Thanks for your time!

amit
  • 175,853
  • 27
  • 231
  • 333
Koji Ikehara
  • 117
  • 2
  • 9
  • 4
    I suggest looking at the presentation http://www.cs.stevens.edu/~lxu1/CS559_data/FaceDetection_final.pdf - it nicely describes Viola Jones training process and how to make it better. – Lyth Dec 06 '12 at 07:09

1 Answers1

2

Does "hand picked aligned" mean they have 4916 positive images of 4916 different faces?

Not necceseraly distinct - but yes, they gave 4916 different photos of faces.
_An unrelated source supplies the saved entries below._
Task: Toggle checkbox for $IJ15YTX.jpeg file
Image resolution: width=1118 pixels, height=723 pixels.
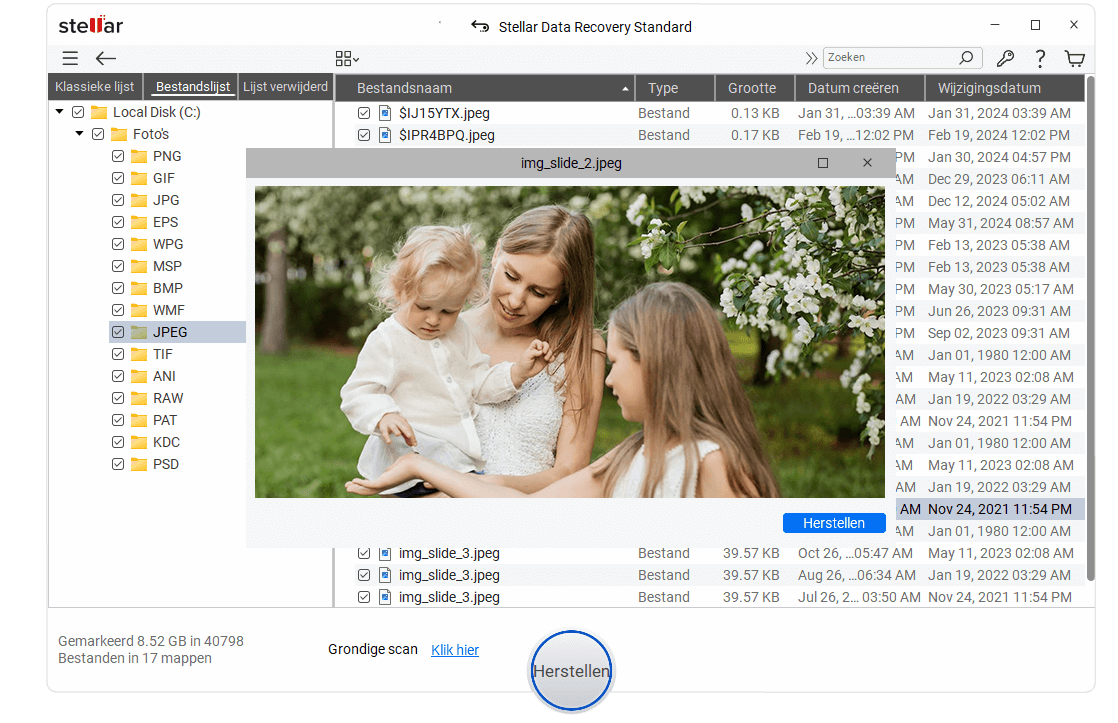Action: [364, 113]
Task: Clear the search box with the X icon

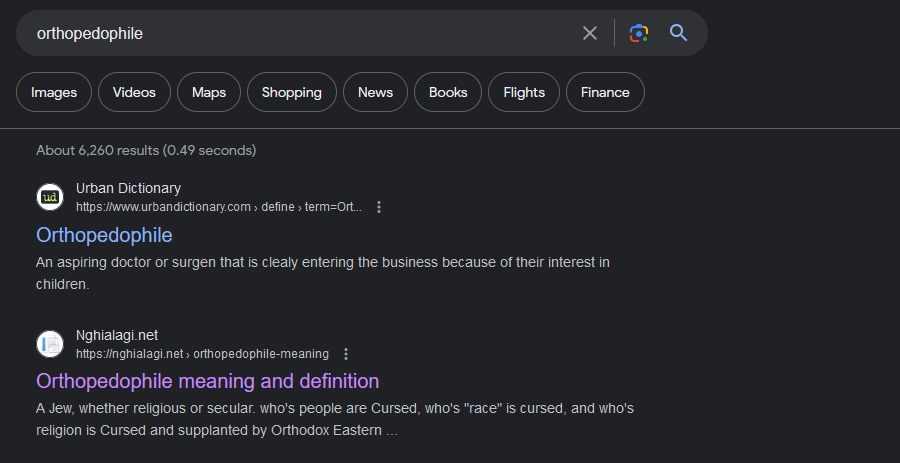Action: (590, 33)
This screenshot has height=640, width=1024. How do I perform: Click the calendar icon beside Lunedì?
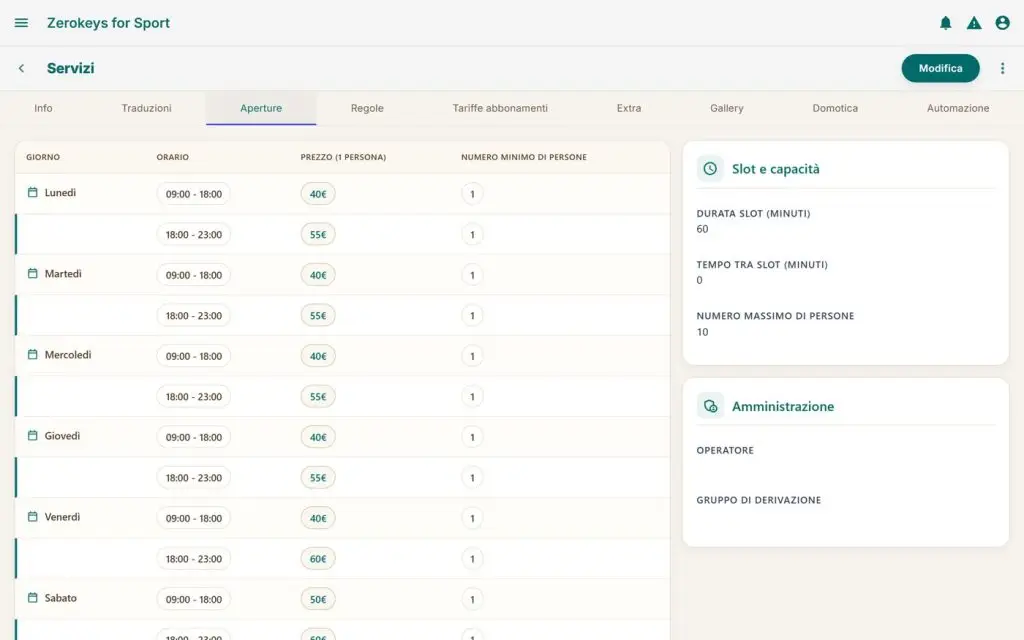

The faces were found manually by a "human expert".

Does "normalized" mean each of the 4916 images have the same features[file size, file type, picture color(gray scale/colored)]?

They only used a grey-scale pixels, normalized means they made sure there is no "black" and "white" pictures. If a picture was very dark - it was automatically brightened, and if it was not dark enough - it was darkened. This is done by an automatic component easily.

Does "scaled to a base resolution of 24x24" mean each of the 4916 images are re-sized to 24x24 pixels?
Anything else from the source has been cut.